Requirement
Set down, character for character, everything in the records below from the line holding "Where should I click to: Click Переименовать" down to the line holding "Click the add-person", and no other line.

Provided records
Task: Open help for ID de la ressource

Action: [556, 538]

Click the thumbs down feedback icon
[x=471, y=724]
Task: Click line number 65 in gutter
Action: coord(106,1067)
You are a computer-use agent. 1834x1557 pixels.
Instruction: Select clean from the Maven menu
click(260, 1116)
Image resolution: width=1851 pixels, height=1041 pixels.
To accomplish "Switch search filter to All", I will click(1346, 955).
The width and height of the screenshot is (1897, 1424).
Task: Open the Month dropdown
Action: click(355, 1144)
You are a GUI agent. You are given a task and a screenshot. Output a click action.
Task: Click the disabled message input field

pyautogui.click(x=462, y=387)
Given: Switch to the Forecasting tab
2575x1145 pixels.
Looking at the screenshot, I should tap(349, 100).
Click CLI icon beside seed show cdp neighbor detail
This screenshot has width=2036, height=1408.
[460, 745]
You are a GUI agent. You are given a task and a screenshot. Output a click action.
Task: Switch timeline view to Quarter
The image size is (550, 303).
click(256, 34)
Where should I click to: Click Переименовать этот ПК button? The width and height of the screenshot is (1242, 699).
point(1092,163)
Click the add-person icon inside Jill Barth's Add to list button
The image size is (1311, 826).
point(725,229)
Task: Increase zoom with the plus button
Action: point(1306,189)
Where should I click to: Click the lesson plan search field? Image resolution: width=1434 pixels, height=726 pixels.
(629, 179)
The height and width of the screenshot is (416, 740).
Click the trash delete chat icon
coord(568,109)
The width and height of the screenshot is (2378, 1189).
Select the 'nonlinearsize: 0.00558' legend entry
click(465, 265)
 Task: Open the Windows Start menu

Task result
Where should I click to: Click Переименовать этот ПК button? The width and height of the screenshot is (1242, 699).
point(1092,163)
Click the add-person icon inside Jill Barth's Add to list button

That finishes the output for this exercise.